Corrigendum to: TURNER REVIEW No. 6 Genetic pollution of native eucalypt gene pools—identifying the risks
B. M. Potts, R. C. Barbour, A. B. Hingston and R. E. Vaillancourt
Australian Journal of Botany
51(3) 333 - 333
Published: 13 June 2003
The contamination of native-eucalypt gene pools via exotic pollen is of concern as (i) pollen dispersal is believed to be much more widespread than seed dispersal, (ii) reproductive barriers are often weak between closely related species, (iii) European settlement has already had a major impact on Australia's eucalypt woodlands and mallee, (iv) there has been a rapid expansion of eucalypt plantations and restoration plantings in Australia and (v) Australia is the custodian of an internationally important genetic resource. Pollen flow between plantation and native eucalypt species has already been reported and implementation of strategies to minimise the risk and consequences of genetic pollution is important if Australian forestry is to be considered sustainable. The risks associated with the introduction of non-native species, provenances and hybrids include direct effects on the gene pool through genetic pollution as well as indirect effects on dependent biodiversity. In many cases, the risk of genetic pollution will be small due to strong barriers to hybridisation between distantly related species, differences in flowering time or poor fitness of hybrids.
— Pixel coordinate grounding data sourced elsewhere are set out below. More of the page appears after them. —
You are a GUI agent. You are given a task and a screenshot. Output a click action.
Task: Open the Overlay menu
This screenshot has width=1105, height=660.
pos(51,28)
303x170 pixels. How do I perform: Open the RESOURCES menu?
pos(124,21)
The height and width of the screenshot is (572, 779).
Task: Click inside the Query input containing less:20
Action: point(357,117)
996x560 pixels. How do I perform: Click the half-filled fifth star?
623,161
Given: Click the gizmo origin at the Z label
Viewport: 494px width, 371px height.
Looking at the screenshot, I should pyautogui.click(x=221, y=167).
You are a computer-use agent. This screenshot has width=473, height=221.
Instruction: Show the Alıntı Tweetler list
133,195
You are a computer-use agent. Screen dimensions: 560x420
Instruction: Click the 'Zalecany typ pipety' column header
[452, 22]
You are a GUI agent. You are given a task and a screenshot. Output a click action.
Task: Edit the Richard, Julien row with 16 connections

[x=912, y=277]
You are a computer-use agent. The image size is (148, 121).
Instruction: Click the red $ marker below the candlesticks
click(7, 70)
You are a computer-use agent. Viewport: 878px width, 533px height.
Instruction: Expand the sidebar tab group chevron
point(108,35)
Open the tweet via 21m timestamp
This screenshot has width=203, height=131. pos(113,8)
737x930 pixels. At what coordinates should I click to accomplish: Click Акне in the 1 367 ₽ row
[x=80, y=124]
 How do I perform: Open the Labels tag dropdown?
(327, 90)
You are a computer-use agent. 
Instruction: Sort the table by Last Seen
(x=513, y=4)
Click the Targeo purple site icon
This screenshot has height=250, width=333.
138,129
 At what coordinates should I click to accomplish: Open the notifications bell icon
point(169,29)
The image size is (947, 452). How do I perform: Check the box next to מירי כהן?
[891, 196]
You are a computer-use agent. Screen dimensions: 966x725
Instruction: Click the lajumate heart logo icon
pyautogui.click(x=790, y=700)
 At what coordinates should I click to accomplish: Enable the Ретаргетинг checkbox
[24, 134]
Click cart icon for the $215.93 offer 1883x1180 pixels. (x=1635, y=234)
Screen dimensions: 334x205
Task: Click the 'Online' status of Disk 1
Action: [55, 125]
There is no risk of hybridisation between species from the different major eucalypt genera and/or subgenera (e.g. symphyomyrts, monocalypts, eudesmids, bloodwoods and angophora). The main plantation species are symphyomyrts and within this subgenus, the probability of successful hybridisation generally decreases with increasing taxonomic distance between species. The planting of non-local provenances or improved material within the range of native populations has the potential to have an impact on local gene pools to varying degrees, indicating the requirement for the adoption of management strategies to reduce this risk. Naturally small or remnant populations are at particular risk. A framework for assessment of the risk of genetic pollution is developed herein.